17 July 2018 | PAR Amelie Blaustein Niddam

La tournée de Lemma, créé en 2015 au festival international de la musique Diwan à Alger arrive en sauveuse au Festival d’Avignon et Là ! C’est de la musique, en lieu et place de Filles des Égyptien/nes.

L’une des chanteuses du groupe Bnt Al Masarwa est retenue en Egypte pour des raisons personnelles graves, on apprendra de la bouche de Souad Asla, que sa famille lui a interdit de partir.
Le Festival d’Avignon et “Là ! C’est de la musique” ont donc proposé en remplacement du concert initialement prévu Fille des Egyptien/nes, Lemma, création de la chanteuse algérienne Souad Asla. Lemma veut dire l’union, le rassemblement, la réunion en arabe.

Elle sont sept (Souad Asla, Hasna El Becharia, Zohra Kherabi, Aziza Tahri, Rabia Boughazi, Khedidja Anebi, Sabrina Cheddad, et Fatima Abbi) en tenues traditionnelles, elles viennent du petit village de Taghit, aux portes du désert. Elles tapent, dans leur mains, sur des percussions. Elles entourent Souad en tunique longue fluide, cheveux découverts. Elles sont donc huit à faire partie de ce groupe qui compte douze interprètes, toutes des femmes .

Elles jouent du « ferda » du nom d’un instrument très artisanal, un genre de tambour. Hasna El Becharia maîtrise la guitare électrique, Souad Asla danse pieds nus et les textes parlent de l’importance de la famille. Pour transmettre ces transes réservées aux hommes, elles prennent possession d’instruments réservés aux hommes. Il a fallu convaincre les pères, les frères , les maris de les laisser jouer. La plus âgée, Hadja Zaza qui a 74 ans est reine dans cet art qui se compose d’un chant aigu, au rythme marqué et très rapide, obsédant et envahissant .

Elles réactivent une musique qualifiée de ringarde par la jeune génération algérienne. Elles jouent le « Gnawa » , la transe des esclaves, interdites aux femmes.
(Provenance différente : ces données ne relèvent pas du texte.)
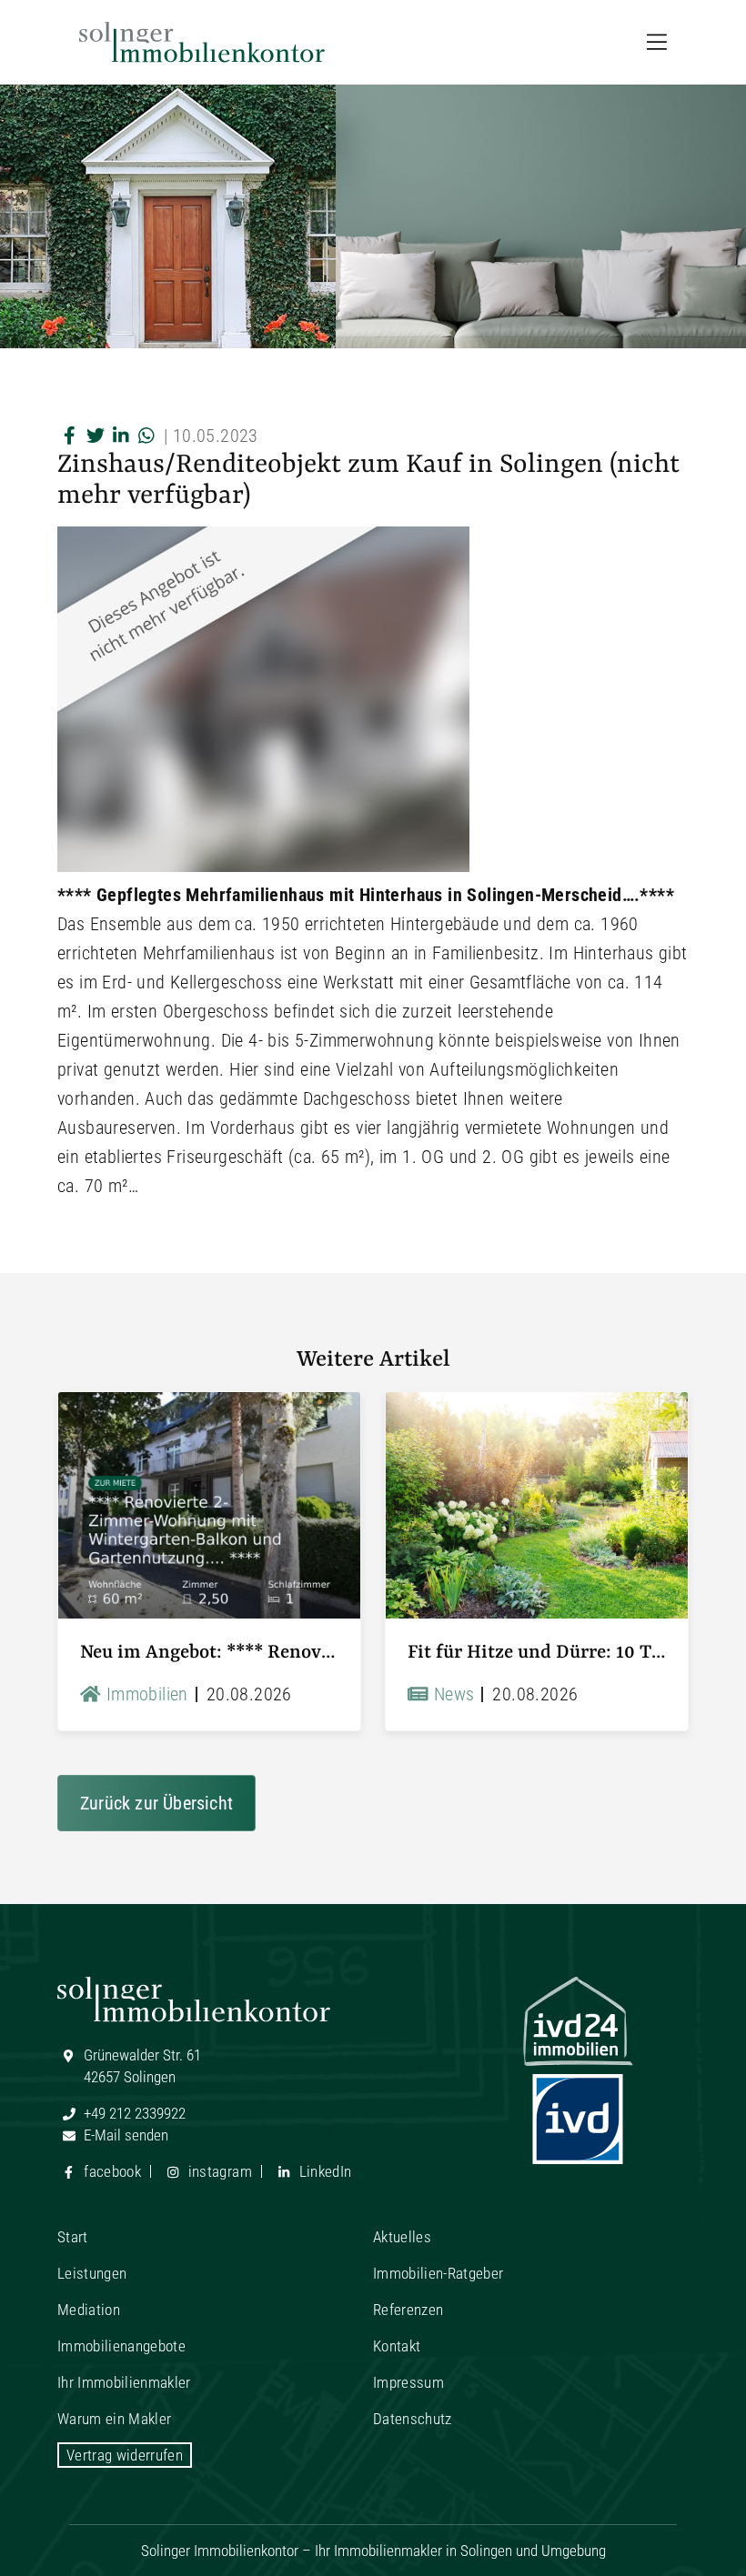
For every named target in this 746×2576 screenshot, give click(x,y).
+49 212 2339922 (133, 2113)
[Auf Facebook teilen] (70, 435)
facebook (110, 2171)
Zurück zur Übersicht (156, 1803)
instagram (217, 2171)
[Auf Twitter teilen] (95, 435)
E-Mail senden (124, 2135)
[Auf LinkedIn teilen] (121, 435)
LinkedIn (323, 2171)
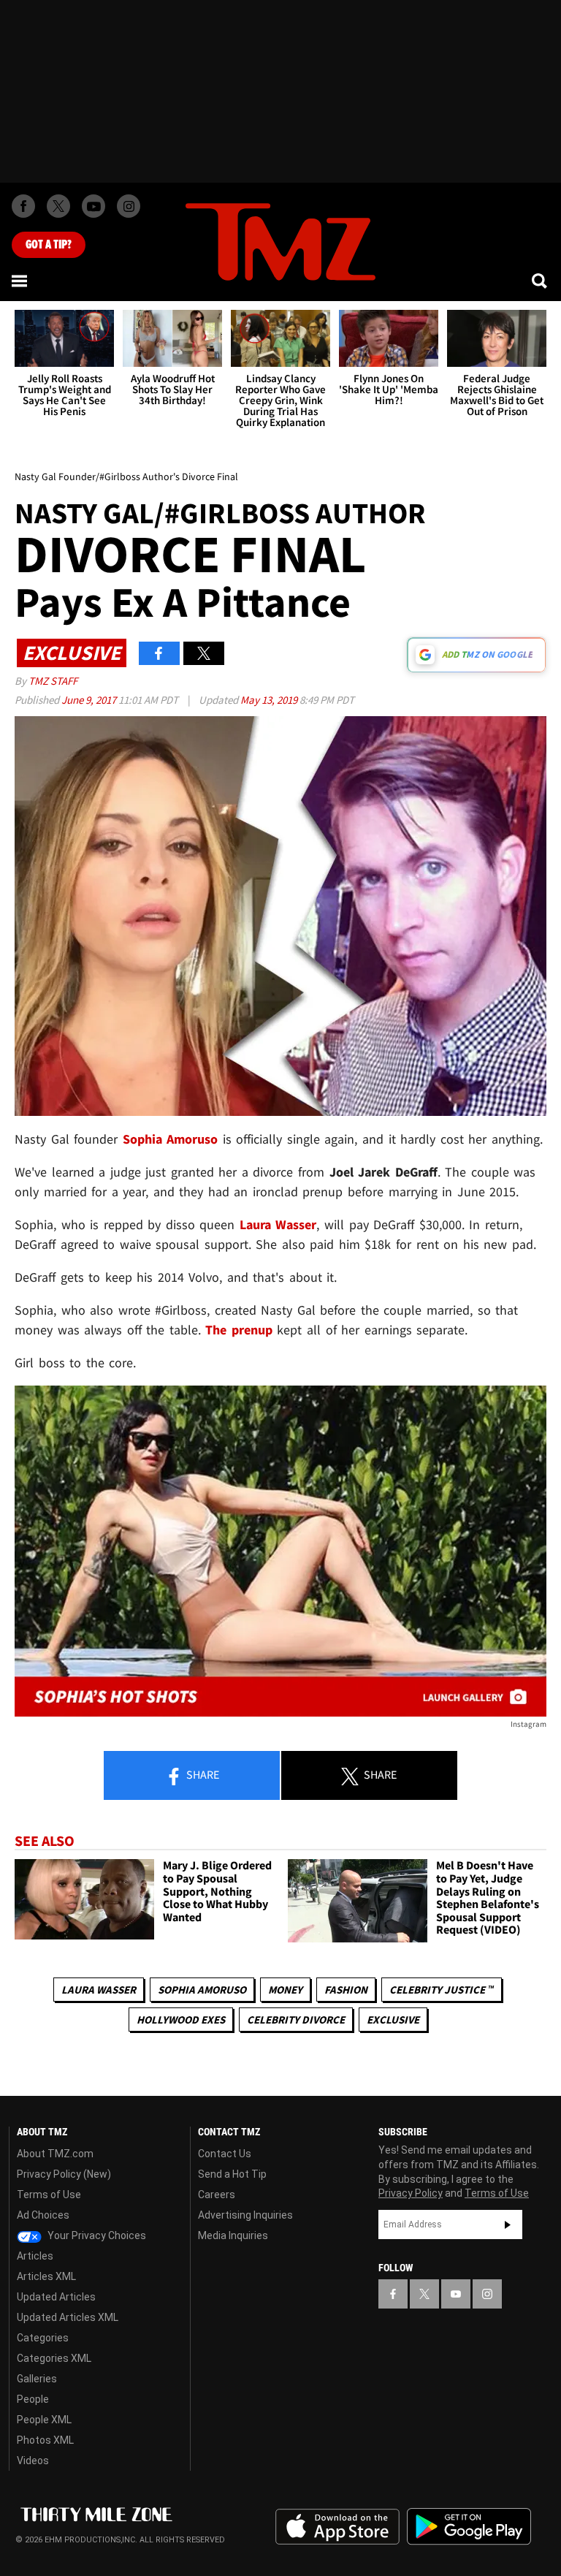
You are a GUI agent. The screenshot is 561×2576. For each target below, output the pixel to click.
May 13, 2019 (269, 700)
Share (201, 1774)
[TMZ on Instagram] (128, 206)
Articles (35, 2256)
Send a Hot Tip (232, 2174)
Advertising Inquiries (245, 2215)
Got (49, 245)
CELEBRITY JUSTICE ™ (441, 1989)
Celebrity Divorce (296, 2019)
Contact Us (224, 2153)
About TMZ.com (55, 2153)
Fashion (345, 1989)
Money (285, 1989)
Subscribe (507, 2224)
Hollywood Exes (181, 2019)
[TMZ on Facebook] (23, 206)
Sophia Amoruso (202, 1989)
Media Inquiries (233, 2235)
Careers (216, 2194)
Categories (43, 2338)
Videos (33, 2460)
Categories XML (54, 2358)
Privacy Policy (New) (64, 2174)
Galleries (37, 2379)
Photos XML (45, 2440)
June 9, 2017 (89, 700)
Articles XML (46, 2276)
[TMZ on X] (58, 206)
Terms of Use (49, 2194)
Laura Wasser (98, 1989)
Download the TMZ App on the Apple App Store (337, 2527)
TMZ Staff (52, 681)
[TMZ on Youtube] (93, 206)
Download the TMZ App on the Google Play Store (469, 2526)
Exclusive (393, 2019)
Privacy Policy (410, 2193)
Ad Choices (43, 2215)
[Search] (540, 280)
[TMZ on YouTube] (455, 2294)
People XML (44, 2419)
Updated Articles (56, 2297)
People (33, 2399)
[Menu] (20, 280)
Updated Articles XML (67, 2317)
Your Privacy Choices (95, 2235)
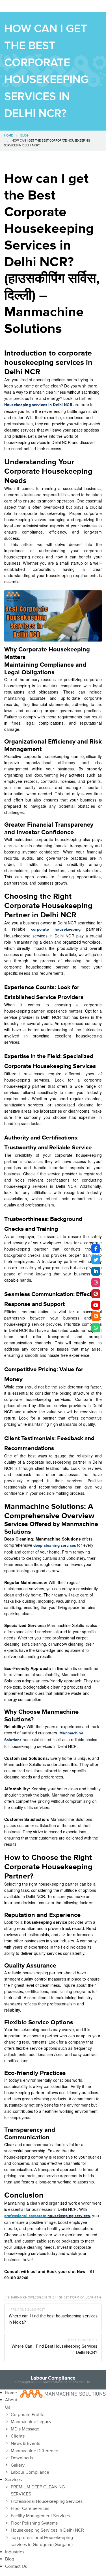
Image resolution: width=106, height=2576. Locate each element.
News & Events (25, 2443)
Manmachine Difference (34, 2451)
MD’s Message (25, 2429)
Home (8, 135)
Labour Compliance (53, 2378)
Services (13, 2479)
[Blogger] (95, 1316)
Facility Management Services (40, 2516)
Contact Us (16, 2566)
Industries (14, 2552)
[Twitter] (95, 1259)
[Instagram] (95, 1282)
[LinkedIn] (95, 1271)
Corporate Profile (27, 2414)
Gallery (18, 2465)
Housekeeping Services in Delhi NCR (47, 2530)
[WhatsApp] (95, 1327)
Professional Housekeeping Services (47, 2501)
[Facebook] (95, 1248)
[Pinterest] (95, 1293)
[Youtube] (95, 1305)
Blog (24, 135)
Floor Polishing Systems (34, 2523)
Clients (18, 2436)
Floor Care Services (30, 2508)
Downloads (22, 2458)
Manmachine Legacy (31, 2422)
Depuis que Hasna El Becharia a obtenu de son père de pouvoir gratter les cordes de son Guembri, les filles s’en emparent

C’est ce qui s’appelle un voyage en Algérie sub-saharienne, le son qu’elles défendent résonne très fort avec les recherches de François Chaignaud, ici inversées : des gestes d’hommes dont les femmes s’emparent. Leçon de liberté dingue, d’autant plus forte qu’elle utilise le folklore le plus établi pour son combat .

Un temps très troublant au cœur du festival où par essence la musique est rare. Un spectacle fascinant qui, chez les habitués, provoquera cette fameuse transe. Pour les néophytes, il s’agira d’une révélation culturelle forte.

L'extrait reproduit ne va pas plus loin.